● The task
All lines in the data below carrying the string "banner" are to be located and copied.

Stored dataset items
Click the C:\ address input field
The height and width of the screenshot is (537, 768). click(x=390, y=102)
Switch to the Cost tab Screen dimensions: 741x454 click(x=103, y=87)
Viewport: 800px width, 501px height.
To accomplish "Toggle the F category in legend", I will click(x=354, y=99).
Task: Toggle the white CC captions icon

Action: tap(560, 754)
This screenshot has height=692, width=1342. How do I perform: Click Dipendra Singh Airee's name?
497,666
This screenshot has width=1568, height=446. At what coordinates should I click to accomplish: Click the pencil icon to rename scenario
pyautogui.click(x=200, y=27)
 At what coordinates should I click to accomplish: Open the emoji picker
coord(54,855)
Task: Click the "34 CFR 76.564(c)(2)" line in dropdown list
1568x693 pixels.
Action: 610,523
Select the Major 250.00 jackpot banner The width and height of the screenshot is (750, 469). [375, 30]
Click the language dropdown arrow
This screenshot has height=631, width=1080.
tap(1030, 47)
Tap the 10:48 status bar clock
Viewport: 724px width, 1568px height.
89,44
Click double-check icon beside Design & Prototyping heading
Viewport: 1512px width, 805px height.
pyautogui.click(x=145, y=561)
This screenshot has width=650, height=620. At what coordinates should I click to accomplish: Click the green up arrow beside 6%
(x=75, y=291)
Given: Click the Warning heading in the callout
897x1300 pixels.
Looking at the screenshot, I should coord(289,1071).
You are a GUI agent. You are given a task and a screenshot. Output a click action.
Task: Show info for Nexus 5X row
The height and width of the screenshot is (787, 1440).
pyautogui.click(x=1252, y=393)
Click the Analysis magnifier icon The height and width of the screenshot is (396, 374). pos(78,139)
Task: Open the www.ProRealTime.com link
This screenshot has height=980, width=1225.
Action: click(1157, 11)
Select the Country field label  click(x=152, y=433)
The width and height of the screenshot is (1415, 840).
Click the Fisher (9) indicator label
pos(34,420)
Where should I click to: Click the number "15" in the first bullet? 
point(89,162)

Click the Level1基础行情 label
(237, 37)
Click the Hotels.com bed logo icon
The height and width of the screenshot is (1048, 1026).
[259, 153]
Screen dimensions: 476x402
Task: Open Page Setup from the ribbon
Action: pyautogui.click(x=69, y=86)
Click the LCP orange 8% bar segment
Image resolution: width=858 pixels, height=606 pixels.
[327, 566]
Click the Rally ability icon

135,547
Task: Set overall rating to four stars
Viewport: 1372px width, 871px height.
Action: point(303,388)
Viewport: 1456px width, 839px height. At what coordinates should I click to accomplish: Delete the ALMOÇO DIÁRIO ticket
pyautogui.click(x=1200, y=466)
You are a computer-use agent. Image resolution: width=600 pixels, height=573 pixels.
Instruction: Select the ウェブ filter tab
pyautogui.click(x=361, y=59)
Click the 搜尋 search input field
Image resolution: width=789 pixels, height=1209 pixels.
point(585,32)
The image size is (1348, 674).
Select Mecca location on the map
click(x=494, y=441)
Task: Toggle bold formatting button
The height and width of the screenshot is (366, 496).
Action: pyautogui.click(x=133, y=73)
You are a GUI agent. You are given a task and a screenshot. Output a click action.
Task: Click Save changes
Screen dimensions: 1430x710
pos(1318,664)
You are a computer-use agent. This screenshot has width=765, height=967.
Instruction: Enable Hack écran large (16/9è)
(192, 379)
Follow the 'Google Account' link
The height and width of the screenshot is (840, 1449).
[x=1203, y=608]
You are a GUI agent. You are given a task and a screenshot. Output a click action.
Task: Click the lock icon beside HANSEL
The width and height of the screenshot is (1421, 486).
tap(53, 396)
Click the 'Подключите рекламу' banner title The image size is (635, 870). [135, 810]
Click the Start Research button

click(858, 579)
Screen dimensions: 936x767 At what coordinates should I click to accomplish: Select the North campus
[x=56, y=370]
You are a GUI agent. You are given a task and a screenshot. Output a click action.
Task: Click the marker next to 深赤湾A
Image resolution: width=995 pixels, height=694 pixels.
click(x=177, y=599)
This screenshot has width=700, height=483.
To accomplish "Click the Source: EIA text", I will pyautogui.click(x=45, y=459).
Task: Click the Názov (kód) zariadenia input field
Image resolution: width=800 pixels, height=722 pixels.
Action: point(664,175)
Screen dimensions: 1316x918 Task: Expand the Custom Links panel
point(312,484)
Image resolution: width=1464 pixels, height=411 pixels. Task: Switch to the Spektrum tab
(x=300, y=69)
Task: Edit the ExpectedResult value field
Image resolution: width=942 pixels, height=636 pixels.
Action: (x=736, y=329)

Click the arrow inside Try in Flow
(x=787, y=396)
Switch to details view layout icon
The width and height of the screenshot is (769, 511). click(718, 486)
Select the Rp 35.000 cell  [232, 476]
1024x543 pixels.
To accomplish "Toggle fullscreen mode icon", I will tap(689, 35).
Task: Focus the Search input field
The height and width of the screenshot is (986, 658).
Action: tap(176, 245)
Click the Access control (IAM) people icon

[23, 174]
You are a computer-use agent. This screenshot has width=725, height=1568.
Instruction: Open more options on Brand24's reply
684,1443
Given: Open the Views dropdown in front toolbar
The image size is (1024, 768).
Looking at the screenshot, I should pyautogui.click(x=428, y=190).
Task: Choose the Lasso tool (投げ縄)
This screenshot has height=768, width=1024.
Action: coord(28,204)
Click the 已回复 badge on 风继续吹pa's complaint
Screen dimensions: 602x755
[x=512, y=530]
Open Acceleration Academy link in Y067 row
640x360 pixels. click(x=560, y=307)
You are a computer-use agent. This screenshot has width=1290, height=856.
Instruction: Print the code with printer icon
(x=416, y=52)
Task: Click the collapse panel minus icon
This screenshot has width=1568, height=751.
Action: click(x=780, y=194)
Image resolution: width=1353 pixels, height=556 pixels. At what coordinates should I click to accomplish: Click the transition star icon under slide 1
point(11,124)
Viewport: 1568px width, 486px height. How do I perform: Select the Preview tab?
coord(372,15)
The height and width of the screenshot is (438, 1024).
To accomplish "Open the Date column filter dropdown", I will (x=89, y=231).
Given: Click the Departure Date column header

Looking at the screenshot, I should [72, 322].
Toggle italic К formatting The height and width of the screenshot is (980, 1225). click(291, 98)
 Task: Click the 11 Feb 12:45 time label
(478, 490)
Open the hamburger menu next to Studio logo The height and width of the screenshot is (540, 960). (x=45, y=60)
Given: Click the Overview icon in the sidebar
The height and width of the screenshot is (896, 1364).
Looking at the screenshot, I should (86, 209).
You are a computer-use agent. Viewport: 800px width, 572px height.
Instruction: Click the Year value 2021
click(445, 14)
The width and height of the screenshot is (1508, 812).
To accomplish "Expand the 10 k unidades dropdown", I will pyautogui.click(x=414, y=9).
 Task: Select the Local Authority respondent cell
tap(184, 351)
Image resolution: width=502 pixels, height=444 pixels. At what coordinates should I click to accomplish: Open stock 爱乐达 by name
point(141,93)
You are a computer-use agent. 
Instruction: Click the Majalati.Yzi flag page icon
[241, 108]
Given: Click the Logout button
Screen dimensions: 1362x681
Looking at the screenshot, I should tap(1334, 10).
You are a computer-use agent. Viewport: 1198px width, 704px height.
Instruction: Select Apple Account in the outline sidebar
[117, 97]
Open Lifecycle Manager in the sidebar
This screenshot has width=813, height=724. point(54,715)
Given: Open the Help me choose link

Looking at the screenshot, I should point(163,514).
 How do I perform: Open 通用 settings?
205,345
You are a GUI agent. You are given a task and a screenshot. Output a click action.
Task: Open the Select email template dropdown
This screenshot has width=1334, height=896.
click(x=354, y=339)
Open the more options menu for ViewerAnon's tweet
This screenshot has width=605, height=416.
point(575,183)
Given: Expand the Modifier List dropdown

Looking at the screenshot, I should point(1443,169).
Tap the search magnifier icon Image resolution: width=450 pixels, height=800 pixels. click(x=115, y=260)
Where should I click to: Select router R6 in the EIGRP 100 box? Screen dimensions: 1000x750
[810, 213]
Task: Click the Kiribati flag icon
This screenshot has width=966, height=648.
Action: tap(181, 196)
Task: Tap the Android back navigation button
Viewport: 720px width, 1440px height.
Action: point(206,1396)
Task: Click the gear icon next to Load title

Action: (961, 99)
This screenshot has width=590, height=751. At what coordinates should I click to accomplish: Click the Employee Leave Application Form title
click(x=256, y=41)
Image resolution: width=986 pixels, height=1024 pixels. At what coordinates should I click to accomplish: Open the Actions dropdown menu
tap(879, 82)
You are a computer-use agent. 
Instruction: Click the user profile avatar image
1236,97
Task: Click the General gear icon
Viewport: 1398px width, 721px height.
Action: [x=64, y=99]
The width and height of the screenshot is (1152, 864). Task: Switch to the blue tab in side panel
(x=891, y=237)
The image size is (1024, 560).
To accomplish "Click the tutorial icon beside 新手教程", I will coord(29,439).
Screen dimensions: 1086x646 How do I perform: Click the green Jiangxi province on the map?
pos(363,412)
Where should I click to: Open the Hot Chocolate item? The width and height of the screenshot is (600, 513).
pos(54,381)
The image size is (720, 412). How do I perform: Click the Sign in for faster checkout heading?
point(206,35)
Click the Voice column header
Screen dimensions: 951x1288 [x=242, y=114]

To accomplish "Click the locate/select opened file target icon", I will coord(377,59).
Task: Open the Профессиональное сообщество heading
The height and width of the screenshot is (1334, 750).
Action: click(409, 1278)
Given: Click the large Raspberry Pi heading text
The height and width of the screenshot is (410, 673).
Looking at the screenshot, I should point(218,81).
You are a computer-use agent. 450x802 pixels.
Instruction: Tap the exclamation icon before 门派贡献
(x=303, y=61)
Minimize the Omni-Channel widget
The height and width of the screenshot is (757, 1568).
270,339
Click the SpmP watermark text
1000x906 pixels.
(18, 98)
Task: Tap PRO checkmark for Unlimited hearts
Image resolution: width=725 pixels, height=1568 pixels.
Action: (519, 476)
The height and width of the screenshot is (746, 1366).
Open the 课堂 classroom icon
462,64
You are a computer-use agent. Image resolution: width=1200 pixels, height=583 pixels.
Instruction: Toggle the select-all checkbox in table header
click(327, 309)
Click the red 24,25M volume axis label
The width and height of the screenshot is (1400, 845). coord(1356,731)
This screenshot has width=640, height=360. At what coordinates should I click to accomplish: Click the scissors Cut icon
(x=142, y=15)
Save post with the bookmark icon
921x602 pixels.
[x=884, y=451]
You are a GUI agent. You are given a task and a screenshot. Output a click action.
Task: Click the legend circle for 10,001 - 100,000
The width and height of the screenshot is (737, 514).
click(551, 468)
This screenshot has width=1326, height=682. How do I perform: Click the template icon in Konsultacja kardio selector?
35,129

● Task response
Select the Major 250.00 jackpot banner The width and height of the screenshot is (750, 469). [375, 30]
Click the 'Подключите рекламу' banner title The image size is (635, 870). [135, 810]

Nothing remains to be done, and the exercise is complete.